● Stored records
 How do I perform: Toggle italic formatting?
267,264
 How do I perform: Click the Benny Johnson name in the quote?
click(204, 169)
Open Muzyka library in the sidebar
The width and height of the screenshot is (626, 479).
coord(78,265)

● YOUR INSTRUCTIONS
Please return the span of lines above that opens with the one containing "How do I perform: Click" and closes with the final line, both included, exactly as written and nothing more.

● RESPONSE TO THE TASK
 How do I perform: Click the Benny Johnson name in the quote?
click(204, 169)
Open Muzyka library in the sidebar
The width and height of the screenshot is (626, 479).
coord(78,265)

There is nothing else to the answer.